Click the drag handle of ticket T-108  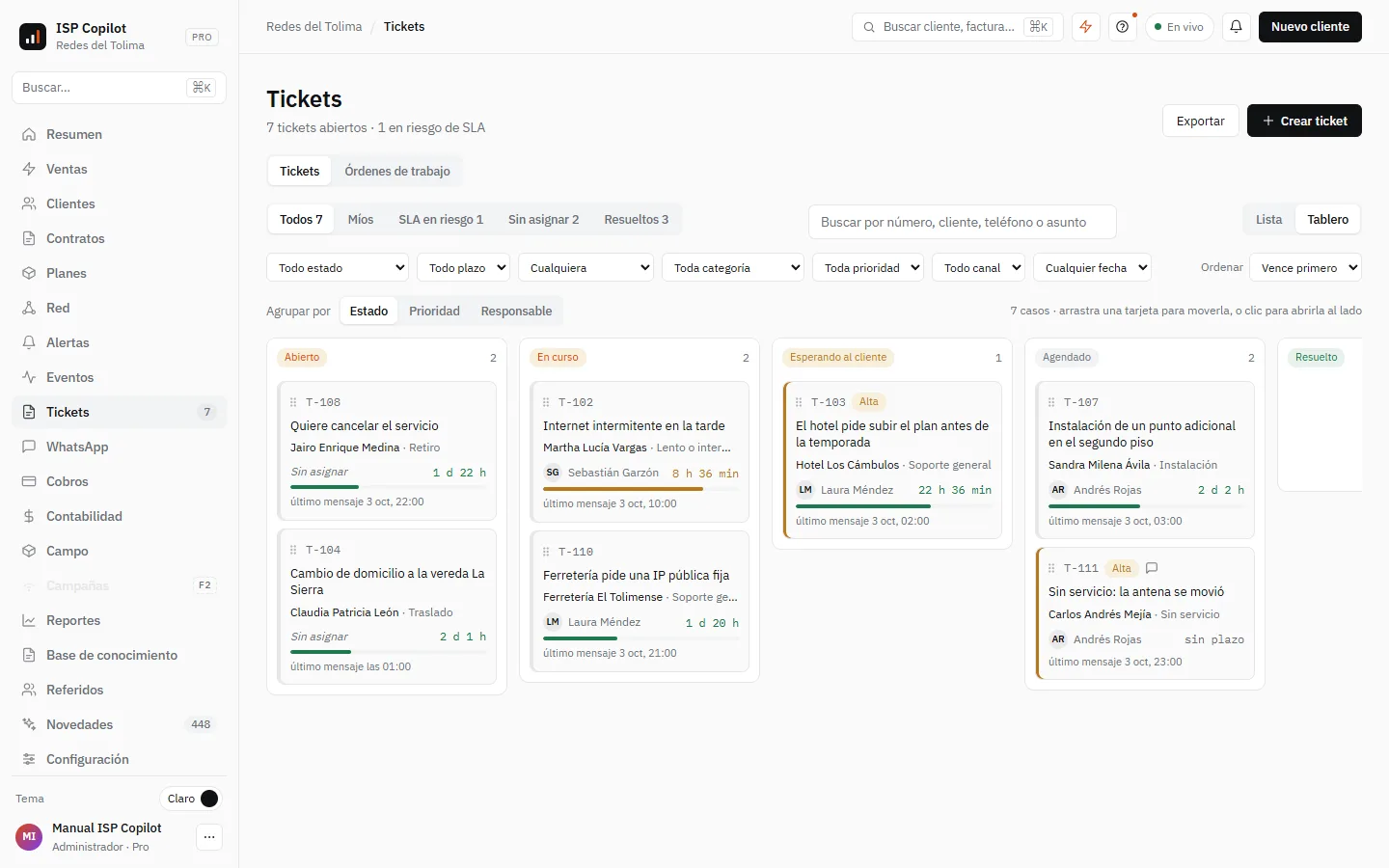[x=293, y=402]
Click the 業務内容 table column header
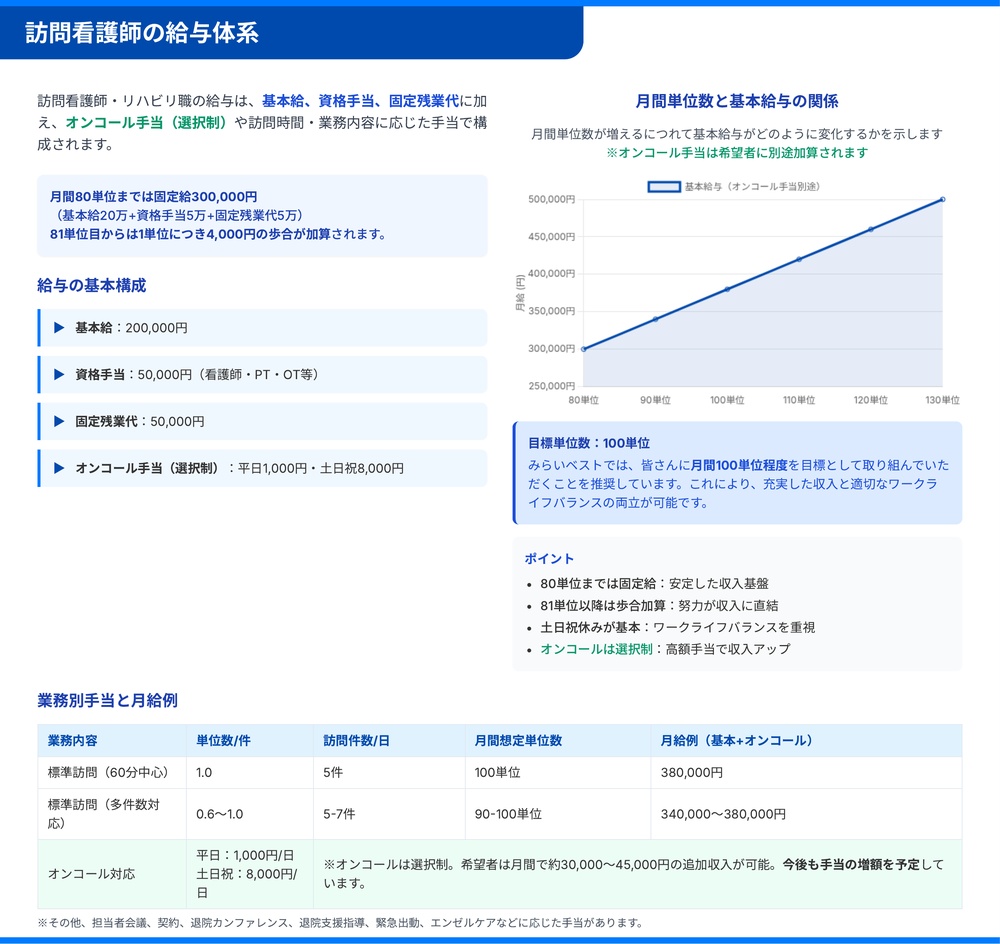This screenshot has height=944, width=1000. [73, 741]
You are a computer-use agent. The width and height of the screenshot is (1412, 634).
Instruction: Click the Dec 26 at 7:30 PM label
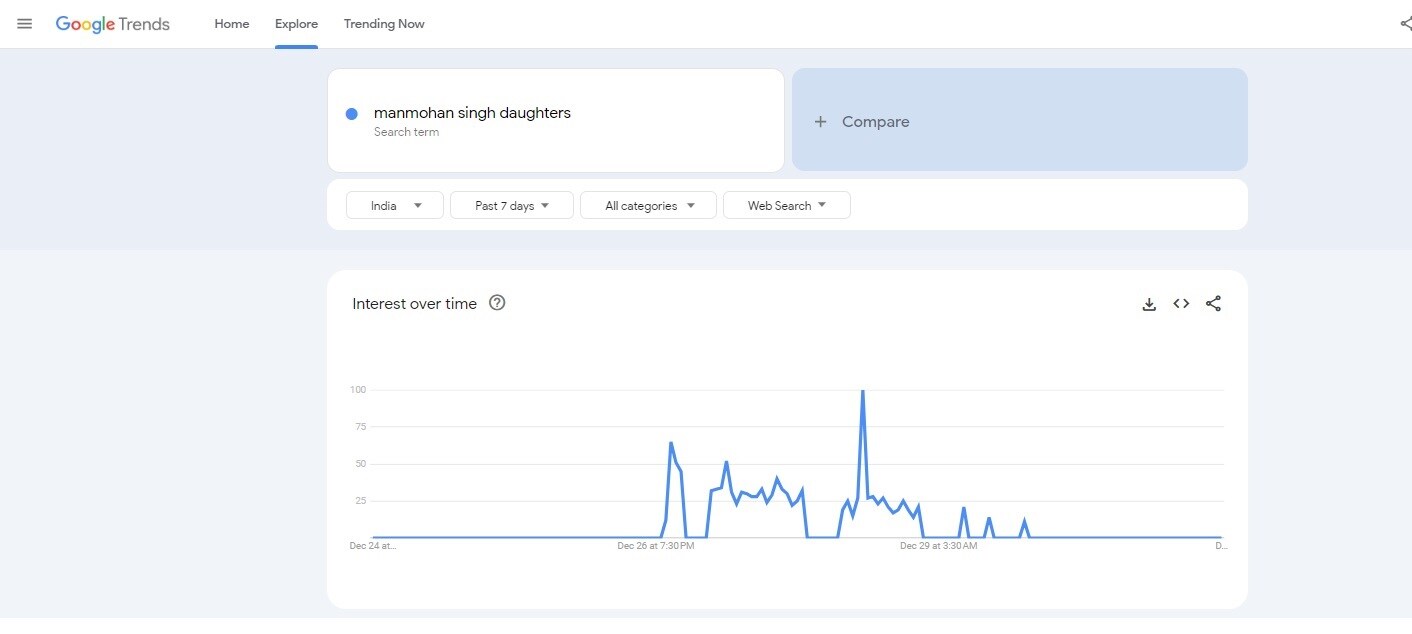pyautogui.click(x=655, y=546)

┄┄┄┄┄┄┄┄┄┄┄┄┄┄┄┄┄┄┄┄

● Problem requirements: Set out as a numbered list every line of the material from the line containing "Click the 業務内容 table column header" through the end of the material, both included, omitting any blank lines. Leave the pictures out of the list.

● Completed task:
1. Click the 業務内容 table column header
2. This screenshot has height=944, width=1000. [73, 741]
3. You are a computer-use agent. The width and height of the screenshot is (1412, 634).
4. Instruction: Click the Dec 26 at 7:30 PM label
5. pyautogui.click(x=655, y=546)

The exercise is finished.